Regia di Damien Chazelle vedi scheda film
La formula del cinema edificante si ripete anche in Whiplash, candidato all’Oscar 2015 come miglior film (e che le candidature dell’Academy coincidano con il “buonismo” anche sotterraneo delle pellicole candidate è una terribile verità, cui Birdman fa da eccezione). Però – per fortuna c’è un però – nel genere “moralista”, con discesa e redenzione annessi sempre al fil rouge narrativo, Whiplash ci sguazza con le sue piccole forme di originalità, amenità forse su cui critica ben più cinica potrebbe non soprassedere, ma che lo rendono discretamente interessante (per quanto, purtroppo, non granché importante). E queste originalità compongono una insolita forma di “sperimentalismo tradizionalista” che fa convergere l’attenzione sul montaggio, sul suono e sulle capacità facciali degli attori. Le crescenti pretese di J.K. Simmons, oltre ad essere urlate da quest’ultimo con aspre urla degne di un sergente R. Lee Ermey o di una sovreccitata Meryl-DiavolovestePrada-Streep, sono segnalate anche dagli sguardi del bravo attore americano, sguardi duri e vendicativi, frutti di uno spirito per nulla sportivo, ben più cattivo dei soliti “buoni-cattivi” perché poco costruttivo nelle sue forme di insegnamento agonistico della nobile arte della musica jazz. Vittima delle sue angherie (ma anche dalle proprie personali, ossessive, pretese) è Miles Teller, il giovane protagonista che “va ancora al cinema con suo padre” e “ha difficoltà con i rapporti umani e i contatti visivi”, sorta di sognatore apparentemente ingenuotto disposto al sangue per raggiungere il titolo che è sicuro gli spetti.

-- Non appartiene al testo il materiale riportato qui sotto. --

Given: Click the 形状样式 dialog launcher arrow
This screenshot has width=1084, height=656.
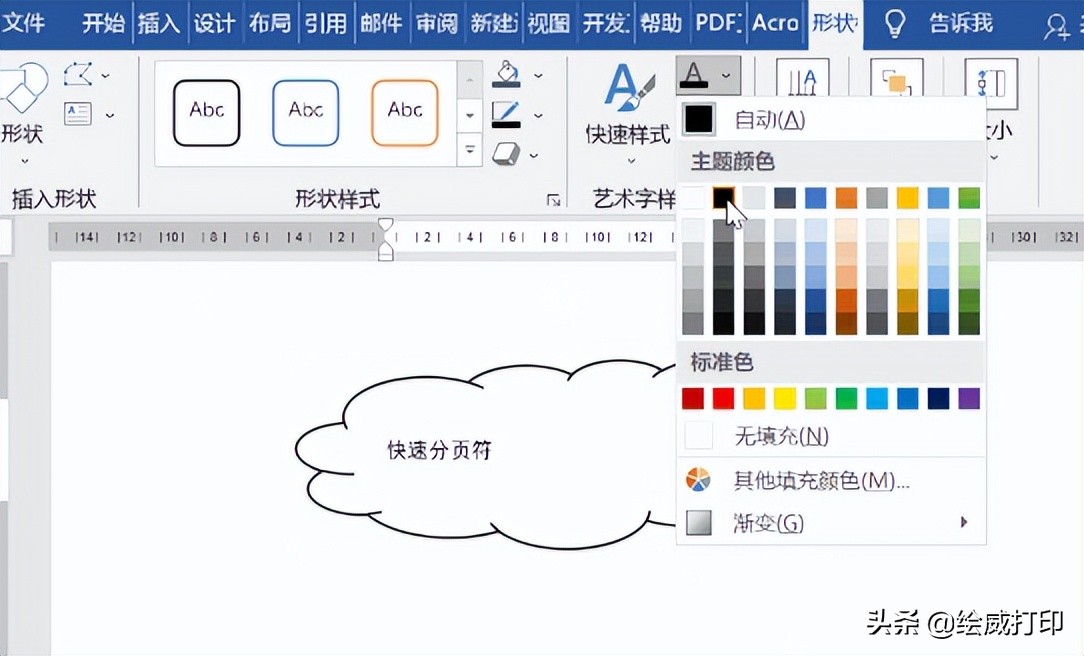Looking at the screenshot, I should coord(554,199).
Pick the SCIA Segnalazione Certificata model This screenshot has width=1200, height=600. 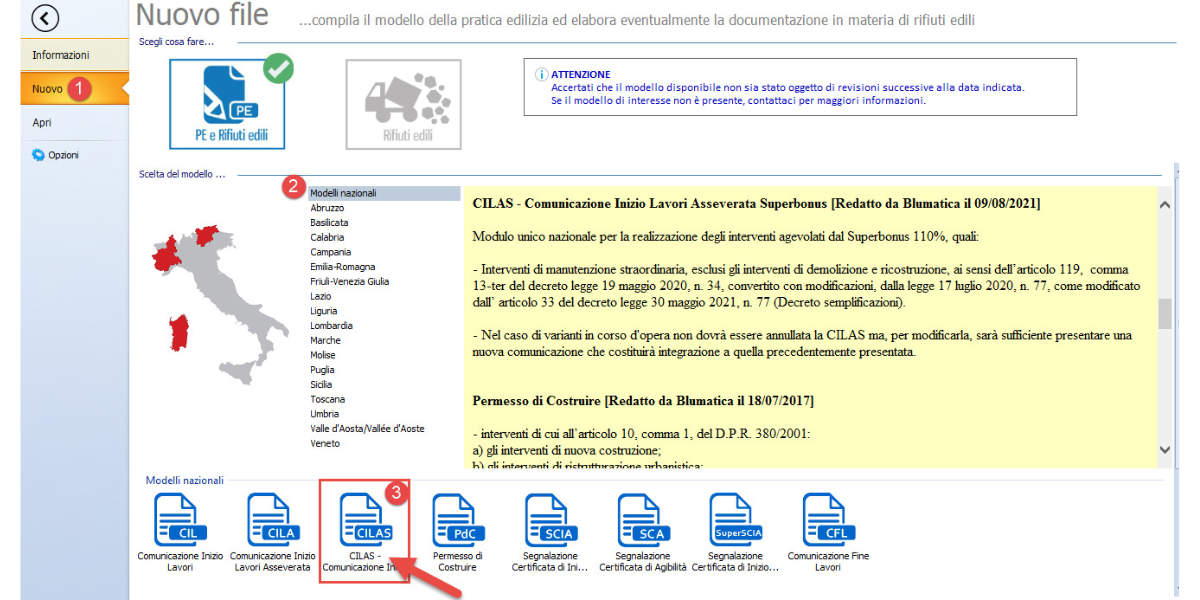pos(550,520)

Non che nessuno dei due personaggi principali si salvi, entrambi portano con sé i propri fardelli, le proprie difficoltà, i propri macroscopici difetti (l’eventuale monodimensionalità non è un errore di script, è un limite di loro in quanto esseri umani). Però risuona, dietro l’appeal un po’ facile degli sveltissimi virtuosismi delle percussioni jazz, l’animo buono delle intenzioni, che sfiorano il volemosi bene celandolo dietro dialoghi brillanti e conclusioni per nulla concilianti (il personaggio secondario di Nicole diventa un’occasione perduta, la famiglia del giovane protagonista va a caccia del successo, ma non è disposta a rendere al ragazzo la giusta considerazione), anche se mai davvero distruttive né terribili per il protagonista (anche se di mezzo c'è un incidente anche abbastanza violento: l'unica grande realtà è che il protagonista quasi si distrugge da solo).
Ciò che salva Whiplash è, probabilmente, la regia, curatissima, certo abbastanza confezionata ad hoc e anche un po’ ripetitiva nel gestire le scene “musicali”, ma che crea un avvincente botta e risposta con un montaggio serratissimo, capace di creare una suspense da non sottovalutare, una spanna sopra il barboso professionalismo cinematografico. E quel finale di sguardi, di suoni svelti, di sangue colante, di vendette sleali e di improvvisa redenzione, vale da solo il prezzo del biglietto, e fa finire prestissimo un film che, con davvero poco, aveva tenuto incollati alla poltrona. Puro fascino visivo, ma niente di più grande di quello che effettivamente è il film, un “virtuoso” divertimento da vedere anche solo una volta nella vita.